In 2010, the petition was firstly brought before the High Court of Namibia, against the Namibian Government, by three patients of various public hospitals who claimed that they had been sterilized through bilateral tubal ligations without their having given informed consent. They claimed that the sterilization procedure that was done on them without their consent, because they were HIV-positive.

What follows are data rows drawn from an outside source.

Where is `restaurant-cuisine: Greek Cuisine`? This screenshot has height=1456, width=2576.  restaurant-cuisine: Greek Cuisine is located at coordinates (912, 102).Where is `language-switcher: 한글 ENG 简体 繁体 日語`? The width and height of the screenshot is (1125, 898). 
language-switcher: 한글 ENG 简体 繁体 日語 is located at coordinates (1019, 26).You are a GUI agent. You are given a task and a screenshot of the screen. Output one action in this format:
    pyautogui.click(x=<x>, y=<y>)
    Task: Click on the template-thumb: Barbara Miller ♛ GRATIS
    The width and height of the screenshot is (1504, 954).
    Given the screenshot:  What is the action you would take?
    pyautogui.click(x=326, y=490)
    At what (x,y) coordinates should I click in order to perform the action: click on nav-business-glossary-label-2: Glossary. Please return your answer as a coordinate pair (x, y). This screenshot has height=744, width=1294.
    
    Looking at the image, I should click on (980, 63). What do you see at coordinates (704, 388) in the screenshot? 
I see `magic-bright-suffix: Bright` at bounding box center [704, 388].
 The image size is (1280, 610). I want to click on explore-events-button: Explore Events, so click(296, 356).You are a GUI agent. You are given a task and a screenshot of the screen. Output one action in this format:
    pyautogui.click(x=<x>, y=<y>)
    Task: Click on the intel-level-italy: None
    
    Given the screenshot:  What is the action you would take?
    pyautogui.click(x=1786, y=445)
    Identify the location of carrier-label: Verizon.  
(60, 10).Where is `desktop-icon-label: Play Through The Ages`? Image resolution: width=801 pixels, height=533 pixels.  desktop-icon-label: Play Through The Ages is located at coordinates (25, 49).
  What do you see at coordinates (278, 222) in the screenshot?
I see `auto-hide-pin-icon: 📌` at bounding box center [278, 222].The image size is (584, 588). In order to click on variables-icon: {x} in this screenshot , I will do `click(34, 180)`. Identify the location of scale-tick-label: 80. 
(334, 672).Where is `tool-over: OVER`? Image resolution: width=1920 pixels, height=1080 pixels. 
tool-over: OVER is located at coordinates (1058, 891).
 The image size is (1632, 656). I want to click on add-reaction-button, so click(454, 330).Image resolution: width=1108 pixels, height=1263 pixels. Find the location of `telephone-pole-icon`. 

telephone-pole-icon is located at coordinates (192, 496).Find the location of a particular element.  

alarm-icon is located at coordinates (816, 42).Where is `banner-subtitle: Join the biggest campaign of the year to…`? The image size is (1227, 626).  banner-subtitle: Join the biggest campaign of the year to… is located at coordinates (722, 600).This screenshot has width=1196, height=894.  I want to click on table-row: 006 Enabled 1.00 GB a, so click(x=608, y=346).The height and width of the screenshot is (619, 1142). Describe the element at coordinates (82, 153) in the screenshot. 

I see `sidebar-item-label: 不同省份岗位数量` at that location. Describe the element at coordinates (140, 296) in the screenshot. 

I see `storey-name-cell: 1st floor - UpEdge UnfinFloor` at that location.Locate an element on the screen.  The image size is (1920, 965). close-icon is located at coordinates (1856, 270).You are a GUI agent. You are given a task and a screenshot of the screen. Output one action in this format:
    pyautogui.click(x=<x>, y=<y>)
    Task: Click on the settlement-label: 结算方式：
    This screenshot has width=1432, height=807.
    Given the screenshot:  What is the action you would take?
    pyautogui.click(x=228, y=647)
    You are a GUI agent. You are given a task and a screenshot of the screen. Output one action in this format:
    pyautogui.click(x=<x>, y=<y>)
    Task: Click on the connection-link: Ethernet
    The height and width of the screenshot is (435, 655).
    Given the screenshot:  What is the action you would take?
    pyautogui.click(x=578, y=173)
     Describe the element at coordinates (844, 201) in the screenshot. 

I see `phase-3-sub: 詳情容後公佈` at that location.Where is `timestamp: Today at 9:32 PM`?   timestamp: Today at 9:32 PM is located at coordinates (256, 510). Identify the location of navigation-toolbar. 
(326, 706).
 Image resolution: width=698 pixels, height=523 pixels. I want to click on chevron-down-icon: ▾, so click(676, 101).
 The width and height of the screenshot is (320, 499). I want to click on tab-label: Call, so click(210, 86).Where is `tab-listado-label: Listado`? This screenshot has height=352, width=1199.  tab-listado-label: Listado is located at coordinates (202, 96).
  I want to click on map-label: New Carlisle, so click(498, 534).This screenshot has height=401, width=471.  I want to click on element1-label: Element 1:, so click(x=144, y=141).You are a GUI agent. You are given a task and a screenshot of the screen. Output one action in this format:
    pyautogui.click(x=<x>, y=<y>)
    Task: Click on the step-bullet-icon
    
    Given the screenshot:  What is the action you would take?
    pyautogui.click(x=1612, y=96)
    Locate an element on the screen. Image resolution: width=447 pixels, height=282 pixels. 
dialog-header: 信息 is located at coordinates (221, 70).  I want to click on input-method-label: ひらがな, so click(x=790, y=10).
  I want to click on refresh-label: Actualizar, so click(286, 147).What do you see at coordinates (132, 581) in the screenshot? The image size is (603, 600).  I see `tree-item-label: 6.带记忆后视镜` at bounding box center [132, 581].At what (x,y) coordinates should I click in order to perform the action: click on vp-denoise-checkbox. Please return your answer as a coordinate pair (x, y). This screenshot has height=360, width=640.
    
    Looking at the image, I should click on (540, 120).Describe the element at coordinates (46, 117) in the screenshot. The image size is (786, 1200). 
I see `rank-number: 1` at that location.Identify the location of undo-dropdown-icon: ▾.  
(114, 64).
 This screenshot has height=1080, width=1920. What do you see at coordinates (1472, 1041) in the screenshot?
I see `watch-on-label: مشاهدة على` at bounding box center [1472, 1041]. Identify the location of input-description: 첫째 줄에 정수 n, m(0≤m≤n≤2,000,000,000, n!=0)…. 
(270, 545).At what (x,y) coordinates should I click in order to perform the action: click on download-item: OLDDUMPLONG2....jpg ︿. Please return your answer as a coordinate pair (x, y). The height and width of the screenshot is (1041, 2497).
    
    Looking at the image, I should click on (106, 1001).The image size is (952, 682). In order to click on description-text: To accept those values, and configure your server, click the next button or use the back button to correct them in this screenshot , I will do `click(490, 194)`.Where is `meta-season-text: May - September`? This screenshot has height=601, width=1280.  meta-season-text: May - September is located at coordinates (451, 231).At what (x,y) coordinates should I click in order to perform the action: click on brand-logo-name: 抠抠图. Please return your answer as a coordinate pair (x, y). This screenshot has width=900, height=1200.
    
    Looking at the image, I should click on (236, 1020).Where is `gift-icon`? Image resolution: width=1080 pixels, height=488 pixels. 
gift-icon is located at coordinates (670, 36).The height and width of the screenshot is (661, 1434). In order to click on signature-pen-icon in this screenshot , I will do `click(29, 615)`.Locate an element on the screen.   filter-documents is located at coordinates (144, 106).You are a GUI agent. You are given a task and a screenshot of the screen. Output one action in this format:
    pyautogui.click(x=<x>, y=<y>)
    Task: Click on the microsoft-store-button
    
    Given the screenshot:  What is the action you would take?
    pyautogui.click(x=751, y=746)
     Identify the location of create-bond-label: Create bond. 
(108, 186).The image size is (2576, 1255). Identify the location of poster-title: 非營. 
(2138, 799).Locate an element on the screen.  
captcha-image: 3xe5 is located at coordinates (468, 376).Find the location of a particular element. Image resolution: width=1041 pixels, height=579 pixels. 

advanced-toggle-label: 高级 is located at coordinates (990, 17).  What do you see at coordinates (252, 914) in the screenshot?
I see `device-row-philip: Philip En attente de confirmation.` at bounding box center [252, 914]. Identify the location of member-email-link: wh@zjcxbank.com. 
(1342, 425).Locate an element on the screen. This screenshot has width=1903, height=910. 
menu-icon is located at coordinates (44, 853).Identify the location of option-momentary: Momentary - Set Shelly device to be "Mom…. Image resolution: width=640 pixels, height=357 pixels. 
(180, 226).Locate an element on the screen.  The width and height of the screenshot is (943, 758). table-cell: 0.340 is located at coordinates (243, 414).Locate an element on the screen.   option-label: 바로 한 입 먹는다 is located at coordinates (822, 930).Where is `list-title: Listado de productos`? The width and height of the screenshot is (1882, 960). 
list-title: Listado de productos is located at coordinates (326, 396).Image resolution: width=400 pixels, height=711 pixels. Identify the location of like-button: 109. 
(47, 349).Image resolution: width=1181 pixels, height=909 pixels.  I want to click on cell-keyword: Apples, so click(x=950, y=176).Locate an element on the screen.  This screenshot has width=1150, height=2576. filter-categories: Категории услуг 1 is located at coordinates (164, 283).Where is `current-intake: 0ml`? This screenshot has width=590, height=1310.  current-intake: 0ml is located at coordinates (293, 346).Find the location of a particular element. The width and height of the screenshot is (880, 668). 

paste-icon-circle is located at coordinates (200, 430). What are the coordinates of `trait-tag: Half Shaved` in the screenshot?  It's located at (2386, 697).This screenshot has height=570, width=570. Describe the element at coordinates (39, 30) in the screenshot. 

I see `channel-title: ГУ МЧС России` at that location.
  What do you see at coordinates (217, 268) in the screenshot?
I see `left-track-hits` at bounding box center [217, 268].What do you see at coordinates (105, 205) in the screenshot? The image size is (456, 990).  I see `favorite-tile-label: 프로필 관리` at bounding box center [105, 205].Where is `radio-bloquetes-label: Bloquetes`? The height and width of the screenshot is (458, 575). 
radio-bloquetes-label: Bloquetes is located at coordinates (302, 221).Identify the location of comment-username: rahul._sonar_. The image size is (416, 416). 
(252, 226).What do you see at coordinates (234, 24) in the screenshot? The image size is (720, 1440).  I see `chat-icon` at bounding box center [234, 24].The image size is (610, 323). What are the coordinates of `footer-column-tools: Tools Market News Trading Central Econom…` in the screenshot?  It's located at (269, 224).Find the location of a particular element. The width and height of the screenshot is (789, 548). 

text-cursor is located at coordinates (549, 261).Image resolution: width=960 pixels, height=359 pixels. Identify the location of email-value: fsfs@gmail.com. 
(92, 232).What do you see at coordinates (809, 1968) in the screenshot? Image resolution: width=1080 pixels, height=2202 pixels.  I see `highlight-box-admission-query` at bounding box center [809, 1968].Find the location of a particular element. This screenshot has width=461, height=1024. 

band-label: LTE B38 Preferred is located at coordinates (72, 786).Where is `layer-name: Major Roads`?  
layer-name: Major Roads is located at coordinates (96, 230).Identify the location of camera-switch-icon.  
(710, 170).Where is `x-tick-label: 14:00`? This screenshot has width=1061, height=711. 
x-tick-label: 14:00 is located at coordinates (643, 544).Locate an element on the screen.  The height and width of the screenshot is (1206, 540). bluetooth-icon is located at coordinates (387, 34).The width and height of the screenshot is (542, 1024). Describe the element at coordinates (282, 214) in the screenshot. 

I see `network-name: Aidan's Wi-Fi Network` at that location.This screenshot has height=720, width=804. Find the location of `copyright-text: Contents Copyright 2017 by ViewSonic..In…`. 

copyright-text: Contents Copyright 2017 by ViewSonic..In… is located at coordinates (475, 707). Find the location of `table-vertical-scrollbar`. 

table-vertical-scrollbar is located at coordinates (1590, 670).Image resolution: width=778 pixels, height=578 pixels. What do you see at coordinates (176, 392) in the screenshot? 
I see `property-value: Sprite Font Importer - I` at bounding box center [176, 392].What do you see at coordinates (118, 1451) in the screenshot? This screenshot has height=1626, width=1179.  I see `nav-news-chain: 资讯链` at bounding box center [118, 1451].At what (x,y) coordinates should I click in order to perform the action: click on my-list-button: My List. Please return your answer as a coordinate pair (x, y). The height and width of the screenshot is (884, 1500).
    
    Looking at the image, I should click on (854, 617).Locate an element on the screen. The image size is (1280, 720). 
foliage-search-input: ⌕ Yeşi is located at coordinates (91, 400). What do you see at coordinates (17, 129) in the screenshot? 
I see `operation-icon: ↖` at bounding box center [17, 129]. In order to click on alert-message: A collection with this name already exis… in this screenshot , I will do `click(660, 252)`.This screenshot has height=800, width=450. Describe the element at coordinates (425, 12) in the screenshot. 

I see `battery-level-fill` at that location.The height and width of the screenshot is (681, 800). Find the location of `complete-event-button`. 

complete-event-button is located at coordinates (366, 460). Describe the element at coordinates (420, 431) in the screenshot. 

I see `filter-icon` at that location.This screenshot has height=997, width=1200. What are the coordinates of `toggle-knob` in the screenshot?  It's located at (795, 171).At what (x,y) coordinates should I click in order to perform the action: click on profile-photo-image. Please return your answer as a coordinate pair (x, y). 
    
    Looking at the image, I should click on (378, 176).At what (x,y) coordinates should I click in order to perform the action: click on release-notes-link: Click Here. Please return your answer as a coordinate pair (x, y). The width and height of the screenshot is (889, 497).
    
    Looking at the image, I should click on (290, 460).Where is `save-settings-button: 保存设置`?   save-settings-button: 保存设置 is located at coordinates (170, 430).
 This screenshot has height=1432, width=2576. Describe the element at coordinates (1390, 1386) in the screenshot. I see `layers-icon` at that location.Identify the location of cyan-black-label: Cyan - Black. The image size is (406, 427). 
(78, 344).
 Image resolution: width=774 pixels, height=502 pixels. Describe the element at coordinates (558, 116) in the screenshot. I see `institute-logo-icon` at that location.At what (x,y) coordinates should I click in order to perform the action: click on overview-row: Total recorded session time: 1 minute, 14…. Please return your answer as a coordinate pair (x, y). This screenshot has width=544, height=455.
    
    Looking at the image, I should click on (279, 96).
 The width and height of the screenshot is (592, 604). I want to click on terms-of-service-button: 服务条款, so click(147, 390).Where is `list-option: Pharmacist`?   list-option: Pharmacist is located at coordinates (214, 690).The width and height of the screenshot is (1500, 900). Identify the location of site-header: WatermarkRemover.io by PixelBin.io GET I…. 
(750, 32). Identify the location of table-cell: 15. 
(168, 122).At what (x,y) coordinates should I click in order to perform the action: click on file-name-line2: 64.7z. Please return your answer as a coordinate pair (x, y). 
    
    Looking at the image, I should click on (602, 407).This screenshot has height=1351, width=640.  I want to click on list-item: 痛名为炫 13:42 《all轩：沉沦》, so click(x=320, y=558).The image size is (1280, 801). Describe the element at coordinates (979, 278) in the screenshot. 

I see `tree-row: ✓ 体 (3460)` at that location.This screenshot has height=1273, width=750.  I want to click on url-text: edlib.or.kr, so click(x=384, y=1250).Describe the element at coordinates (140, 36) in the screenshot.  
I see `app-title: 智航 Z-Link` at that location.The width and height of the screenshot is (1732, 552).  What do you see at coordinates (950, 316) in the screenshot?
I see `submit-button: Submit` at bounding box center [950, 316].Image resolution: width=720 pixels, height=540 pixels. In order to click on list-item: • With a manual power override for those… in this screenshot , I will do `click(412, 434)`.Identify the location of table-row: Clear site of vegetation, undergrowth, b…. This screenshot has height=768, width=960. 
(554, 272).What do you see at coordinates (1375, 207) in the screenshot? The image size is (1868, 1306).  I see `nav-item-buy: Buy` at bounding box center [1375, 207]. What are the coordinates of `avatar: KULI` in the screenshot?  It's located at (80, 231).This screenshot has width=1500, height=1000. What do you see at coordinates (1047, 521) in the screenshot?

They claimed that the following rights guaranteed in the Namibian Constitution (Constitution) had been violated: the right to life in terms of Article 6 of the Constitution; the right to liberty in terms of Article 7 of the Constitution; the right to human dignity in terms of Article 8 of the Constitution; the right to equality and freedom from discrimination in terms of Article 10 of the Constitution; and the right to found a family guaranteed in terms of Article 14 of the Constitution.
While the parties of the case agreed that a sterilization procedure is unlawful unless informed consent is obtained, The Court considered under its analysis: i) if the Namibian government state hospital medical practitioners performed sterilization procedures without obtaining informed consent from the plaintiffs; ii) Whether the medical practitioners’ failure to obtain informed consent from the plaintiffs infringed the right to life, the right to liberty, the right to human dignity, and the right to found a family, constitutionally recognized; iii) Whether the forced sterilization was in fact due to the HIV positive status of the women and therefore constituted discriminatory practice; and iv) whether the rights to life, liberty, human dignity, the right to found a family, and the right to equality and freedom from discrimination were violated against the petitioners.
Namibia’s High Court found that although the petitioners had signed consent forms, there was no evidence that the health providers had given adequate and sufficient information to the plaintiffs under circumstances in which they fully appreciated the consequences of sterilization. There were no records to capture that informed consent was properly obtained. The Court therefore held that the Namibian Government had not proved that its agents had properly obtained informed consent from all three plaintiffs before undertaking the sterilization procedure. On the second claim, of discrimination due to the petitioners’ HIV-positive status, the Court held that they failed to substantiate their claim based on the evidence presented. The Government of Namibia appeal this judgement and the case was send to the Supreme Court of Namibia for revision.
The Supreme Court analyzed whether the agents, for whose conduct the Namibian Government was responsible, had performed sterilization procedures without obtaining informed consent from the respondents.
Unlike the High Court of Namibia in this case, the Supreme Court related informed consent to the rights recognized in the Namibian Constitution, especially the rights to dignity, to physical integrity and to found a family. The Court established that it was the woman’s choice to decide to bear children or not, and therefore the decision must be made freely and voluntarily.
The Supreme Court evaluated whether the three patients, subjected to sterilization, had the intellectual and emotional capacity to give informed consent. The circumstances under which the Government’s agents alleged to have obtained informed consent from the patients – that is, during labor – would not support the claim that the latter had the intellectual and emotional capacity to give independent and free consent. Further, the Court relied on the absence of any clinical record that indicated that the health providers had discussed the nature and risks of the sterilization procedure with the respondents. Therefore, the Supreme Court found the health providers had not properly obtained informed consent of these patients. The appeal was dismissed.